Entre tanto, en Argentina, se conformaba hacia 1968 el Movimiento de Sacerdotes para el Tercer Mundo (MSPTM), y en 1969, desde la cárcel de Villa Devoto, Juan García Elorrio, director de la revista cuyo nombre cristalizaba aquella radicalización, Cristianismo y Revolución, de gran influencia en los círculos militantes, exclamaba: «¿Es necesario repetir que estamos en tiempo de guerra?

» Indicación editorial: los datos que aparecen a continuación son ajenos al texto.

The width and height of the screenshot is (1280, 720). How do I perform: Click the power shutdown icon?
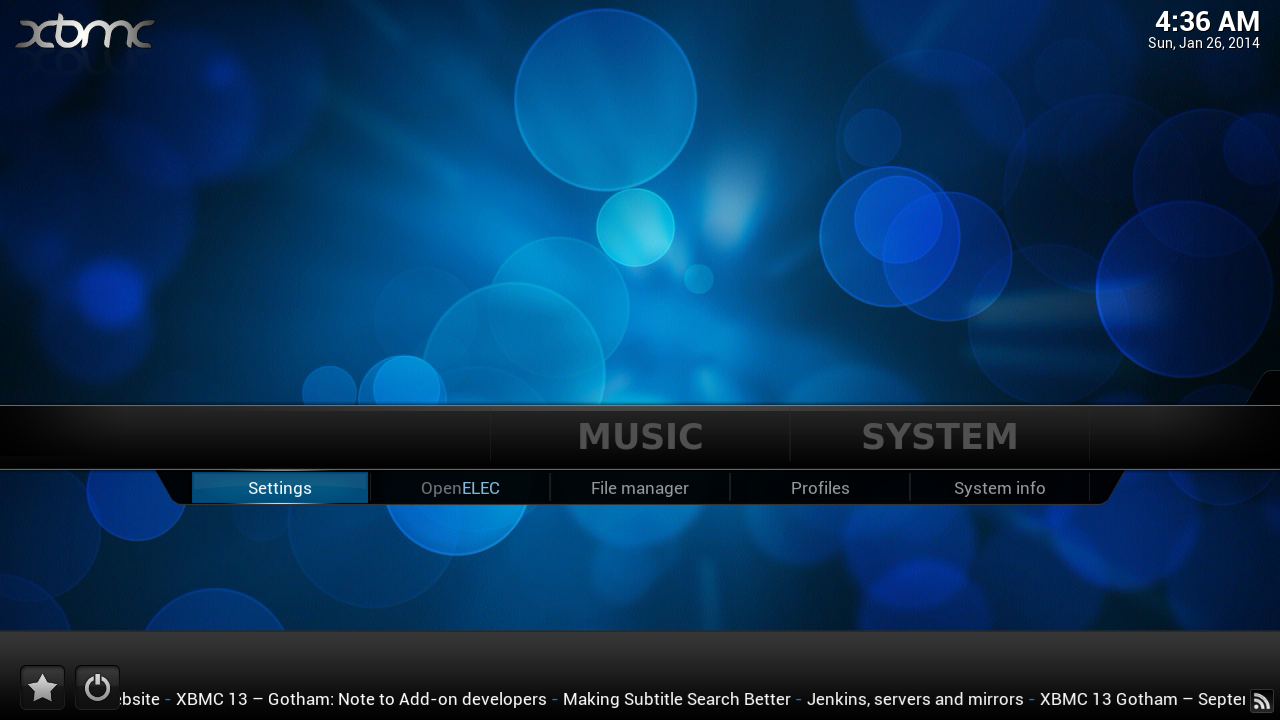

El combate liberador se libra en todos los frentes, en todas las naciones, en toda la humanidad (...) Nuestro deber como cristianos y revolucionarios es asumir nuestro compromiso total con esta lucha de liberación (...) ¡Porque ya llega el día de la matanza!»5.
Décadas más tarde de aquella terrible advertencia, el escenario de la revolución comenzaba a caer en el mundo entero, y con él los sentidos que lo habían sostenido y signado.
En Argentina, esa caída fue precedida y acompañada por una dictadura militar signada por una ferocidad represiva sin precedentes: los miles de detenidos-desaparecidos, asesinados, presos políticos, exiliados, los centenares de niños apropiados, y un lazo social sensiblemente desarticulado, fueron parte del saldo material de un régimen que hizo del terror la herramienta fundamental de dominación política y de disciplinamiento de la sociedad.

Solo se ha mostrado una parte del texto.